Data for this exercise:
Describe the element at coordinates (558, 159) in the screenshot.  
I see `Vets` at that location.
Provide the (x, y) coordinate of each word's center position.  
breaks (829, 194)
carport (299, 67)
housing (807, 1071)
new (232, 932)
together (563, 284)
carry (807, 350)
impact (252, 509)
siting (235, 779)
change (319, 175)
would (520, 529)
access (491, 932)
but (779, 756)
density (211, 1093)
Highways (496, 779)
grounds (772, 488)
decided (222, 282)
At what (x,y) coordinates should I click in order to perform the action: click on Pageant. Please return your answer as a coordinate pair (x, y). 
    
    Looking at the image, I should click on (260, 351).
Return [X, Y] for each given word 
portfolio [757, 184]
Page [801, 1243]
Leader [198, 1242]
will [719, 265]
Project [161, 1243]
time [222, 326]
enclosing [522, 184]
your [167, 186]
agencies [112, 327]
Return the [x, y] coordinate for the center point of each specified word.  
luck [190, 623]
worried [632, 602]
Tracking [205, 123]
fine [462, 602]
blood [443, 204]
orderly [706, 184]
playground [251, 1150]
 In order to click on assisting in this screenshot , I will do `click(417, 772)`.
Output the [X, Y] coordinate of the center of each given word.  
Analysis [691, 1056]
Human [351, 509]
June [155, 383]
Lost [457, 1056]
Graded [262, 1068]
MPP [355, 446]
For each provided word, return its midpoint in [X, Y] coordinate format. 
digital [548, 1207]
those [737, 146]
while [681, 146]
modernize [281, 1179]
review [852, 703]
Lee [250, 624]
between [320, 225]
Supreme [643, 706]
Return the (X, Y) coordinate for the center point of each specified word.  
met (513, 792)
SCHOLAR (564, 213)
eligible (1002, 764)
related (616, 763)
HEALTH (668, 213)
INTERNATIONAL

Prompt: Retype every one of the items above, reproducing each line with no changes.

Completed exercise:
Describe the element at coordinates (558, 159) in the screenshot.  
I see `Vets` at that location.
Provide the (x, y) coordinate of each word's center position.  
breaks (829, 194)
carport (299, 67)
housing (807, 1071)
new (232, 932)
together (563, 284)
carry (807, 350)
impact (252, 509)
siting (235, 779)
change (319, 175)
would (520, 529)
access (491, 932)
but (779, 756)
density (211, 1093)
Highways (496, 779)
grounds (772, 488)
decided (222, 282)
At what (x,y) coordinates should I click in order to perform the action: click on Pageant. Please return your answer as a coordinate pair (x, y). 
    
    Looking at the image, I should click on (260, 351).
Return [X, Y] for each given word 
portfolio [757, 184]
Page [801, 1243]
Leader [198, 1242]
will [719, 265]
Project [161, 1243]
time [222, 326]
enclosing [522, 184]
your [167, 186]
agencies [112, 327]
Return the [x, y] coordinate for the center point of each specified word.  
luck [190, 623]
worried [632, 602]
Tracking [205, 123]
fine [462, 602]
blood [443, 204]
orderly [706, 184]
playground [251, 1150]
 In order to click on assisting in this screenshot , I will do `click(417, 772)`.
Output the [X, Y] coordinate of the center of each given word.  
Analysis [691, 1056]
Human [351, 509]
June [155, 383]
Lost [457, 1056]
Graded [262, 1068]
MPP [355, 446]
For each provided word, return its midpoint in [X, Y] coordinate format. 
digital [548, 1207]
those [737, 146]
while [681, 146]
modernize [281, 1179]
review [852, 703]
Lee [250, 624]
between [320, 225]
Supreme [643, 706]
Return the (X, Y) coordinate for the center point of each specified word.  
met (513, 792)
SCHOLAR (564, 213)
eligible (1002, 764)
related (616, 763)
HEALTH (668, 213)
INTERNATIONAL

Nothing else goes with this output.